WENATCHEE — Michael Lauderdale on Thursday was again sentenced to life in prison for the 1994 murder of 21-year-old Jeremy Wood.

“This is something that you’re going to have to just pay for and let it be,” said Tara Wood, Jeremy Wood’s sister. “Unless you change your soul, there is no way, no hope for you and I don’t believe you’re at that point.”

Tara Wood was one of 14 friends and family members who attended Lauderdale’s sentencing hearing in Chelan County Superior Court.

On Sept. 17, 1994, Lauderdale, 19 at the time, beat Jeremy Wood to death with a baseball bat and then raped his dead body. He was supposed to be giving Jeremy Wood a ride home from a party. Jeremy Wood was found the next day by a jogger.

Lauderdale was convicted in 1995 of aggravated first-degree murder and first-degree murder and then sentenced on both charges to life in prison without parole.

In 2018, Lauderdale appealed his sentence in Chelan County Superior Court, claiming a double jeopardy violation — two sentences for one crime. The Chelan County Prosecutor’s Office conceded earlier this year that Lauderdale shouldn’t have been sentenced on both murder charges.

Judge Kristin Ferrera on Thursday sentenced Lauderdale, now 44, to life in prison without the possibility of parole, this time for one count of aggravated first-degree murder.

“I am disgusted by the audacity that you have to come back all these years later and reopen these wounds for us,” said Angie Fullerton, a friend of Jeremy Wood.

Fullerton testified against Lauderdale in trial 25 years ago. She said she went blank when she took the stand.

“I just want you to know that I’m not scared of you anymore, and we will always be here for Jeremy,” Fullerton said. “I hope you don’t go anywhere — ever — except to a coffin.”

The sentence wasn’t unexpected. His attorney, Jeremy Ford, said Lauderdale engineered the hearing, in part, as a way to apologize to Wood's family and friends, something he says he didn’t know how to do 25 years ago.

“When I was here before I had no idea what to say,” Lauderdale said. “How does one apologize for the crime I’ve committed? What can sorry possibly mean in the scope of such a thing? It sounds trite. Selfish even.”

Jason Barb was at the party when Jeremy Wood was last seen alive. And he was at a party with Lauderdale the next night.

“You acted like you did absolutely nothing,” Barb said. “I was just wondering what kind of a person would commit acts like that and show no remorse the following day for doing something so heinous?”

Lauderdale replied, “The answer is that I really didn’t know what to do at that point and time. I wanted to pretend like everything was normal. I had no idea what to do.”

Soft-spoken, Lauderdale said he’s not the person he was at 19, and touted his work in prison helping others and furthering his education.

“I know to many I am still the 19-year-old monster who stole away their friend, their brother and their son.
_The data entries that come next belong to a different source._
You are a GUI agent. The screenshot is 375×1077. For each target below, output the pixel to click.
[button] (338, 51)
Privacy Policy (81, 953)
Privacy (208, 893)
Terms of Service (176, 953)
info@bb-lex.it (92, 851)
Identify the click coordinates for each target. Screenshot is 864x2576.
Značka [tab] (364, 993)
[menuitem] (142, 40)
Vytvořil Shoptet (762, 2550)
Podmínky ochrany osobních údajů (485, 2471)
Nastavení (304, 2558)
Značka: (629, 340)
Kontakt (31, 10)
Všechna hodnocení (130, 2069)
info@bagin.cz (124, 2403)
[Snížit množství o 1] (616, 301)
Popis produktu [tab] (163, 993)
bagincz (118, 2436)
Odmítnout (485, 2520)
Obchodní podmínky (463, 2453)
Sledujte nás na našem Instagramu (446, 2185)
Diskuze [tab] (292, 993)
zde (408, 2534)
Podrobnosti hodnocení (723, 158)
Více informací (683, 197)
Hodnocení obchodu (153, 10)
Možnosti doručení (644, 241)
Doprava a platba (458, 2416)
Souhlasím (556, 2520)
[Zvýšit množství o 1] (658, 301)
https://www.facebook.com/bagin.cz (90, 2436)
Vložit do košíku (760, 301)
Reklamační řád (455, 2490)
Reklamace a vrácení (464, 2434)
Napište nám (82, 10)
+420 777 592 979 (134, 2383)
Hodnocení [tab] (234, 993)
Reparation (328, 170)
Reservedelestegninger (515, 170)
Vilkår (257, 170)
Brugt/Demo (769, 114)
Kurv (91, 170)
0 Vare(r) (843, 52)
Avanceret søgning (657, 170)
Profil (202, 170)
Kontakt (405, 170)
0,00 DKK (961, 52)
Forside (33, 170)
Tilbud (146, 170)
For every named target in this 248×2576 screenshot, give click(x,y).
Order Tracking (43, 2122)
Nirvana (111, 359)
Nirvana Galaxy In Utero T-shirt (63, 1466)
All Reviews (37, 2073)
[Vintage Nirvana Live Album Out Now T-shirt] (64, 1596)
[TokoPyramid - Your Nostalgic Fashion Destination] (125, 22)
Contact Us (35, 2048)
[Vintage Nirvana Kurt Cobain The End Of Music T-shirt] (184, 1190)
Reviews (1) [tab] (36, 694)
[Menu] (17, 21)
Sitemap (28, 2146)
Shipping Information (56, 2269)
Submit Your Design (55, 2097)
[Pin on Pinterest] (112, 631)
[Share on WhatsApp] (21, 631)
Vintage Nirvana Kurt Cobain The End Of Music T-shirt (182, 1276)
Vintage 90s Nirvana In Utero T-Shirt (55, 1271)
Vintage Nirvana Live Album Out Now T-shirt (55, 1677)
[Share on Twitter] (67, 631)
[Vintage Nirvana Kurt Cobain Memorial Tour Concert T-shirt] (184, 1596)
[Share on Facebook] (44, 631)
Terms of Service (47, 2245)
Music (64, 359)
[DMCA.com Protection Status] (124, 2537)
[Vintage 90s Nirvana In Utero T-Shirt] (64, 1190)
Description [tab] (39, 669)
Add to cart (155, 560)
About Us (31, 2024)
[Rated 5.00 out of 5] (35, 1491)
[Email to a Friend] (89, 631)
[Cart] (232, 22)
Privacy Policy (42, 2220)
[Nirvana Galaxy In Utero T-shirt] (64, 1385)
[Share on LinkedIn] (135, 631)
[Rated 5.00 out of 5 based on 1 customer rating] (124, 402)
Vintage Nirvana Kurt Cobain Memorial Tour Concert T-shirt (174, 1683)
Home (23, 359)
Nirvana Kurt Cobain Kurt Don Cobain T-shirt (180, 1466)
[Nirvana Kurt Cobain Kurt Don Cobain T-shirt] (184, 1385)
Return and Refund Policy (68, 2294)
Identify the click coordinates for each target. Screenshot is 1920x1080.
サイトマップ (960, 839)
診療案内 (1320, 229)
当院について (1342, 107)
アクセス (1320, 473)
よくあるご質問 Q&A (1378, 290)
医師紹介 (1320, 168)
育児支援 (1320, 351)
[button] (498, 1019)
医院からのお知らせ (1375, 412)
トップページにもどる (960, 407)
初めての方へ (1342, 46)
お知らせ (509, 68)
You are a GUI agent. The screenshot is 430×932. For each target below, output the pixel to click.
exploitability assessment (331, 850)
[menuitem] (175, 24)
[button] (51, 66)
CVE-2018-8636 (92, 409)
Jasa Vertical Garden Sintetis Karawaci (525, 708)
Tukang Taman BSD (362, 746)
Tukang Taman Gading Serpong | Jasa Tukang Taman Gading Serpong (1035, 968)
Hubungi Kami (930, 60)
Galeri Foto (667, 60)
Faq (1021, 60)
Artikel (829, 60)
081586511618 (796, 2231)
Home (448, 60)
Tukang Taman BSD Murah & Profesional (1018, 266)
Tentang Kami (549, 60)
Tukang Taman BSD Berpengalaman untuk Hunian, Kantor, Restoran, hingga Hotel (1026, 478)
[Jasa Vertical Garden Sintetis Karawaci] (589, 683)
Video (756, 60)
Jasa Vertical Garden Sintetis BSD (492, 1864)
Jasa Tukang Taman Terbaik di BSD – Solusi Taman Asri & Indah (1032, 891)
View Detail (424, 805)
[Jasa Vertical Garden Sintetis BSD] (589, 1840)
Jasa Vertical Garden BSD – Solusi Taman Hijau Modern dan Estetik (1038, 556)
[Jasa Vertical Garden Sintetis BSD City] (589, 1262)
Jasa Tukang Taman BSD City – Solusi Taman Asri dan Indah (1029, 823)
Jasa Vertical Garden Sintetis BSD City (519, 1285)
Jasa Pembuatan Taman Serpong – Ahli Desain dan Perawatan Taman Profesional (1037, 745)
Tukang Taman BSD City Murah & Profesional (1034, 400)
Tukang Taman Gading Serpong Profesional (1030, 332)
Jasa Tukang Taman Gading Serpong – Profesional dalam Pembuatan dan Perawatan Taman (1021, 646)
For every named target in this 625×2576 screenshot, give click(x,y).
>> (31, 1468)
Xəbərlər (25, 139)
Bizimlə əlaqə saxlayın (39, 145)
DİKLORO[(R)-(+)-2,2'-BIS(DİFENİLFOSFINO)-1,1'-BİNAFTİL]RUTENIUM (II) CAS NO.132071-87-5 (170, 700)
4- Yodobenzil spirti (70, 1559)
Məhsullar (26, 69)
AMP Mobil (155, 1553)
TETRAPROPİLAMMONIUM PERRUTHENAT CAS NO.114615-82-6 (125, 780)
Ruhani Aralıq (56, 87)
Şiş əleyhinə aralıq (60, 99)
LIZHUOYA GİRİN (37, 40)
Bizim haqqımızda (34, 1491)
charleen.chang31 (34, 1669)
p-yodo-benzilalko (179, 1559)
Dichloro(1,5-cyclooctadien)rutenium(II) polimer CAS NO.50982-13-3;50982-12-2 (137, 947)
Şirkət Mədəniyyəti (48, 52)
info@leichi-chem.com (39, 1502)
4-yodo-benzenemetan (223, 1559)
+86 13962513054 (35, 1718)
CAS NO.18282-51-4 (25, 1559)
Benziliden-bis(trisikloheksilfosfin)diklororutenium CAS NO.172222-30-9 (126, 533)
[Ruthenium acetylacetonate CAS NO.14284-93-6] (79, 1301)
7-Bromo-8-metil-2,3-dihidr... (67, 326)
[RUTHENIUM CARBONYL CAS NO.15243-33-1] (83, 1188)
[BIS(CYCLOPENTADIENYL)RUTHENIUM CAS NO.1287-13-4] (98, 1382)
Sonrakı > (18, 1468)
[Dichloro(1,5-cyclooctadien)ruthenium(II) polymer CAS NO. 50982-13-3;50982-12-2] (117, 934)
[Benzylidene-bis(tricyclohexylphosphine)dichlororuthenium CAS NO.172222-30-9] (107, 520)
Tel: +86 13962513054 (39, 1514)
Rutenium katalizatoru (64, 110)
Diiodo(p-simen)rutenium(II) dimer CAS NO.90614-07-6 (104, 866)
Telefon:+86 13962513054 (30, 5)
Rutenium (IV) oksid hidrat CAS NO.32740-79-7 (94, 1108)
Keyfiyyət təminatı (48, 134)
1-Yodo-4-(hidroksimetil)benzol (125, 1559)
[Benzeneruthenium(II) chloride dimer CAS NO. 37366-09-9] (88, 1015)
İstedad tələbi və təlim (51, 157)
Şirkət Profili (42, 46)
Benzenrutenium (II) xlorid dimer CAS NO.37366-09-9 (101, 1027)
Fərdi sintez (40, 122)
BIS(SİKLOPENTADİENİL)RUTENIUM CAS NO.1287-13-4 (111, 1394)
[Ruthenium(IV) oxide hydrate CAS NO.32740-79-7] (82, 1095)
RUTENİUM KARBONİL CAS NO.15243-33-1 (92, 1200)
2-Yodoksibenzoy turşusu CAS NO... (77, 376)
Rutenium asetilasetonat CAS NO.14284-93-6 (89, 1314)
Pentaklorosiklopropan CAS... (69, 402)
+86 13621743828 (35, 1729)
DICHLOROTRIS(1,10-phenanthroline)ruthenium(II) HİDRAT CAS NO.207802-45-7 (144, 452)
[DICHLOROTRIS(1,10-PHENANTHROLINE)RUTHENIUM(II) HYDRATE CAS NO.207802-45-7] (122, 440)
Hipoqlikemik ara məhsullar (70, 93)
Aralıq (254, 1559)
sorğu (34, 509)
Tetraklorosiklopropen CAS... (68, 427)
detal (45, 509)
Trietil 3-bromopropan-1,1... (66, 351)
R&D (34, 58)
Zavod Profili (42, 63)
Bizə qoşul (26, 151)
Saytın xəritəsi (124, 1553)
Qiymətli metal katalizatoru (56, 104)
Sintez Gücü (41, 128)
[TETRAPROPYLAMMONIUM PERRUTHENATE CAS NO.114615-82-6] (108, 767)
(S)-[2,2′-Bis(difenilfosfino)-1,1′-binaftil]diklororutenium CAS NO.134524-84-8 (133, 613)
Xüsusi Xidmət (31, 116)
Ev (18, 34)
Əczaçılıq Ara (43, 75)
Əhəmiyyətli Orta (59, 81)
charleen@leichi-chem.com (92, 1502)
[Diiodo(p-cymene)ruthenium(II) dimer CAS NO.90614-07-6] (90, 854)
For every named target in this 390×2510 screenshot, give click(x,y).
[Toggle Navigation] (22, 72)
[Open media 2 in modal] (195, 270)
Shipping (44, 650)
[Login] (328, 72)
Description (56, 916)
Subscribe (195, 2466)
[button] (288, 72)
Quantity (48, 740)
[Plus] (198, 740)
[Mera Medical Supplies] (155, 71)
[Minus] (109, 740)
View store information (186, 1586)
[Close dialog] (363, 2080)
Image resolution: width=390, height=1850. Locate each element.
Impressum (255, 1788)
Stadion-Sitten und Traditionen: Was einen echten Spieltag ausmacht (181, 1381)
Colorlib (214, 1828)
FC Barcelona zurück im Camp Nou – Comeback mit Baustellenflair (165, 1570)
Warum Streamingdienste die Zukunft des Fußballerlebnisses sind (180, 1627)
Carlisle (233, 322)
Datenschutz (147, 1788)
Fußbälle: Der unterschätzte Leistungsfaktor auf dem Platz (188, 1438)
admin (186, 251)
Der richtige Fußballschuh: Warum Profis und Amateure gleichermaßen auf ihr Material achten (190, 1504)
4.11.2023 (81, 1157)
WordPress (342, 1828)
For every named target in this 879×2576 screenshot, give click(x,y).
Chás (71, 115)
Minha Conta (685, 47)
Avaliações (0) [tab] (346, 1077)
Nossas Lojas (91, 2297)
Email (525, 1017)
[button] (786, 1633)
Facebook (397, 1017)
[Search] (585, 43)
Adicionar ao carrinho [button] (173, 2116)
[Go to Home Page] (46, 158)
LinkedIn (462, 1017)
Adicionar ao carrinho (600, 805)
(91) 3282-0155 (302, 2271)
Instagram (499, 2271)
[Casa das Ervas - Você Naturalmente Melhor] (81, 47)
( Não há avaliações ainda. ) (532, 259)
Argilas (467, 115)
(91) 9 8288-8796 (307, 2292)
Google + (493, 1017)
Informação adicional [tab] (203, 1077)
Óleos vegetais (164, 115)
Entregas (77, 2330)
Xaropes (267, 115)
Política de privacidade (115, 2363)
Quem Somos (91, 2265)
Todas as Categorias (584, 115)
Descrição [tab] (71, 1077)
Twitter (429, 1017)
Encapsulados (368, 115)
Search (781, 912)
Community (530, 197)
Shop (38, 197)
I’m a criminal to all,” Lauderdale said. Adding, “To all of these people I would say, you are justified, correct, but only in reference to the teenager of 25 years ago. I’ve done and continue to do everything I can to better myself so I can better others.”

Following the hearing, Jeremy Wood’s father, John Wood, called the situation sad, saying that while Lauderdale took his son’s life, Lauderdale took his own life as well by committing a crime that’s resulted in a lifelong prison term.

“I’m glad to know he’s going to be inside,” John Wood said. “He may have changed — and I hope he has — but once again, he’s enjoying the fruits of what he’s done.”